Peneliti Asosiasi Ekonomi Politik Indonesia (AEPI), Salamuddin Daeng, mengatakan Indonesia juga semestinya berinisiatif memangkas beban utang yang selama ini membebani keuangan negara, terutama utang-utang yang tidak produktif. Pemerintah, harus membuat ruang fiskal yang lebih leluasa terutama dalam menangkal dampak krisis pangan dan energi global. Semua kalangan sudah tahu bahwa kondisi keuangan negara besar pasak daripada tiang. Subsidi jor-joran diberikan tanpa melihat siapa penerimanya bahkan diduga justru lebih banyak mengalir ke konglomerat dalam bentuk subsidi energi untuk angkutan batu bara dan 15 juta mobil pribadi, bukan ke rakyat miskin.

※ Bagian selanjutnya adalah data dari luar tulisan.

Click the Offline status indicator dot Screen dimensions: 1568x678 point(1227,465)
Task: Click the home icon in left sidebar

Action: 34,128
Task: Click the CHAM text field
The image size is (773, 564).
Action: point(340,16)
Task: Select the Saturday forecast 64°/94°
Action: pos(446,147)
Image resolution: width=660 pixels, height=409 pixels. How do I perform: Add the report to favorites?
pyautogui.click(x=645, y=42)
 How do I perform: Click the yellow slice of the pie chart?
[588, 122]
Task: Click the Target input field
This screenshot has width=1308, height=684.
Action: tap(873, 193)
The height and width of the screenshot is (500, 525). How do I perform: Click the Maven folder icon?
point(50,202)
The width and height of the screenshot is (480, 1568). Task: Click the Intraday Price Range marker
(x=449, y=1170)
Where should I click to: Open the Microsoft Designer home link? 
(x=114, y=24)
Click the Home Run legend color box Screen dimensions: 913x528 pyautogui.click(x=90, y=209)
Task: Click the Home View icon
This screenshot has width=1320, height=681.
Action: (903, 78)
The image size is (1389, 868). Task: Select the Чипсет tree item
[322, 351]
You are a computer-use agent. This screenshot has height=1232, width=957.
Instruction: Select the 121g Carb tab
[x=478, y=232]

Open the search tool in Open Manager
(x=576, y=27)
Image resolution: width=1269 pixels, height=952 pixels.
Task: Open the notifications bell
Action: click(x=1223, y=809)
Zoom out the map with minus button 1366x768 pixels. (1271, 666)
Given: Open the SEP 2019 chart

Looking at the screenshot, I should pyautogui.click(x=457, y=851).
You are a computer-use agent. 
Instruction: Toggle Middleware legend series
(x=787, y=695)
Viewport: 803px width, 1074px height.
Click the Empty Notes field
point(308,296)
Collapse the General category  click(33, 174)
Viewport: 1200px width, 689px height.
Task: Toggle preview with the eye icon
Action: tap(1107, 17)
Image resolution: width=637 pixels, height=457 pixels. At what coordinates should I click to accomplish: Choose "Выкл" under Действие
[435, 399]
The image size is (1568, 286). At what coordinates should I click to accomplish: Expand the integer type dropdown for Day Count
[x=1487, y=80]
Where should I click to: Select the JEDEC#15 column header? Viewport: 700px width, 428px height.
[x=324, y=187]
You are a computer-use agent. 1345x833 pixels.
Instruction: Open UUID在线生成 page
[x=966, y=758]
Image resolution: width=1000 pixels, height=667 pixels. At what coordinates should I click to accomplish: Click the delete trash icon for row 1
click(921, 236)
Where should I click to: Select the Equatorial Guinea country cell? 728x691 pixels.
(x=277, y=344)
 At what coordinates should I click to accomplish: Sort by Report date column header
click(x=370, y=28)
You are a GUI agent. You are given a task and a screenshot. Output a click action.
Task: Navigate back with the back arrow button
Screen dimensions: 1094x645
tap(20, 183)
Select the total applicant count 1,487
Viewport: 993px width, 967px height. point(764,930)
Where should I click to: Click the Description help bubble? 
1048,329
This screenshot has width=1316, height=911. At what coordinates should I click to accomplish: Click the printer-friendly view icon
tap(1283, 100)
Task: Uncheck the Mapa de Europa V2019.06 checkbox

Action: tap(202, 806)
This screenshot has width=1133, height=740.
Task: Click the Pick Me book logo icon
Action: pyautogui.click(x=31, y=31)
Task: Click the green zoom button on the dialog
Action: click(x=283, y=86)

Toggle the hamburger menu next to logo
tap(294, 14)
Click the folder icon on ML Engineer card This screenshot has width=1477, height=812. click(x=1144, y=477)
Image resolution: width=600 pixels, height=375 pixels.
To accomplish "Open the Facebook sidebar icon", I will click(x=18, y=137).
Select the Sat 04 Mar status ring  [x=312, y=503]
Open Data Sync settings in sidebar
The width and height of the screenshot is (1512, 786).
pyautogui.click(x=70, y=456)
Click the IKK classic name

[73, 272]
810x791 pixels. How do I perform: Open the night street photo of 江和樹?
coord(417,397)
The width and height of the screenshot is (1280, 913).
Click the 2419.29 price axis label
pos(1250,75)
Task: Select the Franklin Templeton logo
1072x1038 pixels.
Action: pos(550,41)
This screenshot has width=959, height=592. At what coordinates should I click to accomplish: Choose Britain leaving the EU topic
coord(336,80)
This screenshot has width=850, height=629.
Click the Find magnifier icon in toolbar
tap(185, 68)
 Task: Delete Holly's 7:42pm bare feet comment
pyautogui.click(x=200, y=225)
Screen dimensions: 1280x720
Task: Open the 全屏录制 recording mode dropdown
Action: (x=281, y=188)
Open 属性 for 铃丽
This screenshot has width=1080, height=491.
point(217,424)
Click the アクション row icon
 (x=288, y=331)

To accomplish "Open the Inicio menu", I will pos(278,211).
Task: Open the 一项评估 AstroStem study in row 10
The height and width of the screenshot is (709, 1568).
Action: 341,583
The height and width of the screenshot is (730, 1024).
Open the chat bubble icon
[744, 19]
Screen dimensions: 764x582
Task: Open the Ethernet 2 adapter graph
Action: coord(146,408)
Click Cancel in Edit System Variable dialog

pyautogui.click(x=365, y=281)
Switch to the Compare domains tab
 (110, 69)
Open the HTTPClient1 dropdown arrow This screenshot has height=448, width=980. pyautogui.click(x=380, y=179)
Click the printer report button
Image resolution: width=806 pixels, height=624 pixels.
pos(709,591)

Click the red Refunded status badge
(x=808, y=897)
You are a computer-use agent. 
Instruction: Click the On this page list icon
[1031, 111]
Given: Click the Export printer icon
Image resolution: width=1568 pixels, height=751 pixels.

Direktur Center of Economic and Law Studies (Celios), Bhima Yudisthira, mengatakan Indonesia sebenarnya sedang mengalami permasalahan utang yang sangat kritis. Kenaikan suku bunga membuat tekanan terhadap bunga utang pemerintah. Kalau dilihat dari debt sevice ratio atau kemampuan membayar utang, Indonesia belum membaik. Kalaupun membaik karena masih ditopang oleh penerimaan valas dari ekspor komoditas yang fluktuatif. Dalam pemanfaatan utang, selama ini banyak digunakan untuk belanja konsumtif seperti belanja barang dan belanja pegawai, sementara utang yang digunakan untuk infrastruktur tidak semuanya memberikan output yang efektif dalam mendorong pertumbuhan ekonomi. Pemerintah juga harus melakukan pengendalian terhadap penerbitan utang yang baru dan melakukan efisiensi di belanja pemerintah sebelum tekanan kurs dan tekanan suku bunga akan berakibat fatal menurunkan kredit rating atau rating utang Indonesia dan membuat Indonesia mengalami tekanan dari keluarnya modal di pasar surat utang.